Zaczęłam wolontariat w czerwcu, więc lato i sezon turystyczny w mieście dopiero się rozpoczynał. Mialam okazje uczestniczyć w wielu lokalnych świętach takich jak: Święto Świętego Jana, Festa Major czy Święto Niepodległości. Celebrowanie razem z miejscowymi, za każdym razem jest niesamowitym doświadczeniem . Ludzie strzelają fajerwerkami przez całą noc, są również pokazy taneczne i darmowe koncerty w każdym zakątku miasta.
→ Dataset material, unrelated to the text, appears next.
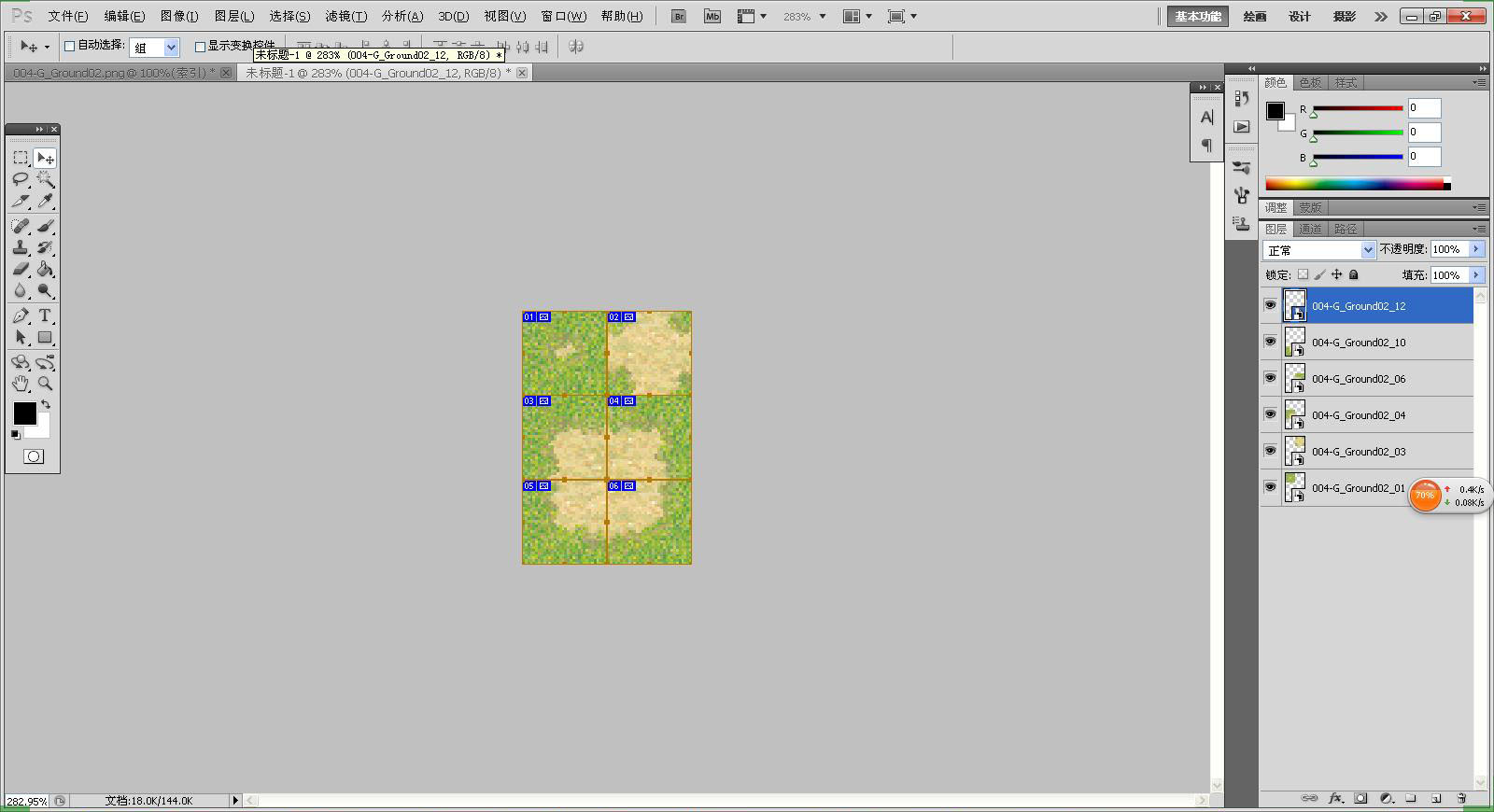Open the blend mode 正常 dropdown
The width and height of the screenshot is (1494, 812).
pyautogui.click(x=1319, y=250)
Po około miesiącu pobytu na moim wolontariacie pojechałam na on-arrival training. Miejsca na treningu są przydzielane losowo w zależności od daty przyjazdu . Mi przypadło go odbyć w antycznym mieście Toledo. Nie mogłabym sobie wymarzyć lepszego miejsca. Trening trwał 5 dni i był najlepszym tygodniem jakim do tej pory spędziłam w Hiszpanii. Byliśmy zakwaterowani w zamku Castillo de San Servando. Na treningu poznałam wielu świetnych ludzi, z którymi od razu złapałam dobry kontakt. Spędziliśmy ze sobą niesamowity czas wiele się przy okazji ucząc i chociaż ciężko nam się było ze sobą rozstać to mam nadzieję, że jeszcze długo będziemy utrzymywać ze sobą kontakt.